For example, our Design Mentoring Call could help you qualify for all things UX – from preparing for job interviews and reviewing your UX projects and portfolio to landing your first UX job. Our mentor will help you distinguish where you stand now and guide you to where you need to be.
How to build a UX portfolio
Another way how to start learning UX design is to begin working on your UX portfolio. A UX portfolio is a collection of your previous work and projects you completed, which showcases more than you might initially think. If you’re a beginner, you should include 1-3 case studies or projects. If you already have experience, you can include up to 5.
Forming a good UX portfolio will give insights into your abilities and performance and highlight your designer strengths.
Future employers will pay special attention to your portfolio, so this step is critical. In most cases, your portfolio will play a more prominent role than your CV. In our previous paragraph, we talked about how to start practicing UX design on imaginary projects.
If you still need more confidence in your projects and would like to bump up your portfolio with real-life solutions, explore our Design Challenges Workbook. This valuable workbook will teach you how to find the right approach to a different project, determine immediate obstacles, and think like a senior UX designer. Moreover, you’ll receive practical tips on all the relevant design processes.
Your portfolio should include projects which demonstrate that you know how to think and act as a UX designer.
When building your UX design portfolio, remember the following:
- Curate your best projects
- Highlight the types of projects you like the most (if you’d love working on mobile apps, don’t make the most of your portfolio showing websites)
- Show your natural design process (even the messy parts)
- Reflect on where you are as a designer and where you’d want to be
Including the messy sketches in your process while working on your portfolio is an excellent way to showcase how you are thinking to the hiring manager.
Additional ways to start learning UX
Enroll in a course
Besides practicing how to wireframe and prototype on your own, another great way how to start learning UX is to enroll in a UX course. There are numerous free courses on YouTube, but if you want to supercharge your way to a prosperous UX career, you should invest in a high-quality course.
Find an industry expert who speaks fluent user language, has overcome various difficulties, and has delivered multiple high-quality designs.
Interaction Design Foundation and Nielsen Norman Group are some of the best sources for valuable UX-related content. We at Supercharge Design offer multiple video courses and handbooks that might help you: from beginner and advanced Figma courses to Typography and Colors masterclasses – we’re sure you’ll find something for yourself.
Read design books or listen to podcasts
Whether you need to fortify your fundamental knowledge or need fresh perspectives, reading will always be one of the best ways to start learning UX.

———

### Written task A
Reproduce the passage on learning UX design word for word, from "Forming a good" to "a UX designer.".

### Data rows

———

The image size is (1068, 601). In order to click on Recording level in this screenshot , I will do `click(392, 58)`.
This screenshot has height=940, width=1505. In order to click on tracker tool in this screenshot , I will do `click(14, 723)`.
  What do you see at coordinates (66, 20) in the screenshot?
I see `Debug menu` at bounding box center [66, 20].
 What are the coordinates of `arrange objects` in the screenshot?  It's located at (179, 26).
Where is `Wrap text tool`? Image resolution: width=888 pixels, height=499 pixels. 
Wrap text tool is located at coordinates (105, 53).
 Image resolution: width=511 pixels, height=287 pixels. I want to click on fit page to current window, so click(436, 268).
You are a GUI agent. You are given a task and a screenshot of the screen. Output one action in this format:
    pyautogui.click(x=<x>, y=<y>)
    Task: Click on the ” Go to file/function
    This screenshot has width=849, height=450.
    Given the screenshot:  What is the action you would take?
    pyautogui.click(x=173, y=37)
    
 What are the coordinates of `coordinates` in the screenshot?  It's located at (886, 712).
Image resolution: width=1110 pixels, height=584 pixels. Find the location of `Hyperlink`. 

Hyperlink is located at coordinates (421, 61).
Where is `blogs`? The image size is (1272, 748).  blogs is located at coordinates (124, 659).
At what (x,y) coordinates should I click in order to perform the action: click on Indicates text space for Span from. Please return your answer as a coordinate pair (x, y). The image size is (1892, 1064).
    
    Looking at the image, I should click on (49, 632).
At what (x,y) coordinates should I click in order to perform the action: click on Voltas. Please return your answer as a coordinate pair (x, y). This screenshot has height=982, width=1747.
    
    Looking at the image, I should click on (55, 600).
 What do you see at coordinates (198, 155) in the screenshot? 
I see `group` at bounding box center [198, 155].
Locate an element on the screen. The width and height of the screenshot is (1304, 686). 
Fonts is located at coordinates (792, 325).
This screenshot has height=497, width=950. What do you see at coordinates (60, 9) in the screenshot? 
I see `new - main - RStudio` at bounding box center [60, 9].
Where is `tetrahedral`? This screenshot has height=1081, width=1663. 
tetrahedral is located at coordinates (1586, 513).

———

### Written task B
Return the lines of the listing from the line with "pixels, height=499 pixels." to the line with "pyautogui.click(x=173, y=37)", both included, without any change.

### Answer A
Forming a good UX portfolio will give insights into your abilities and performance and highlight your designer strengths.
Future employers will pay special attention to your portfolio, so this step is critical. In most cases, your portfolio will play a more prominent role than your CV. In our previous paragraph, we talked about how to start practicing UX design on imaginary projects.
If you still need more confidence in your projects and would like to bump up your portfolio with real-life solutions, explore our Design Challenges Workbook. This valuable workbook will teach you how to find the right approach to a different project, determine immediate obstacles, and think like a senior UX designer. Moreover, you’ll receive practical tips on all the relevant design processes.
Your portfolio should include projects which demonstrate that you know how to think and act as a UX designer.

### Answer B
Where is `Wrap text tool`? Image resolution: width=888 pixels, height=499 pixels. 
Wrap text tool is located at coordinates (105, 53).
 Image resolution: width=511 pixels, height=287 pixels. I want to click on fit page to current window, so click(436, 268).
You are a GUI agent. You are given a task and a screenshot of the screen. Output one action in this format:
    pyautogui.click(x=<x>, y=<y>)
    Task: Click on the ” Go to file/function
    This screenshot has width=849, height=450.
    Given the screenshot:  What is the action you would take?
    pyautogui.click(x=173, y=37)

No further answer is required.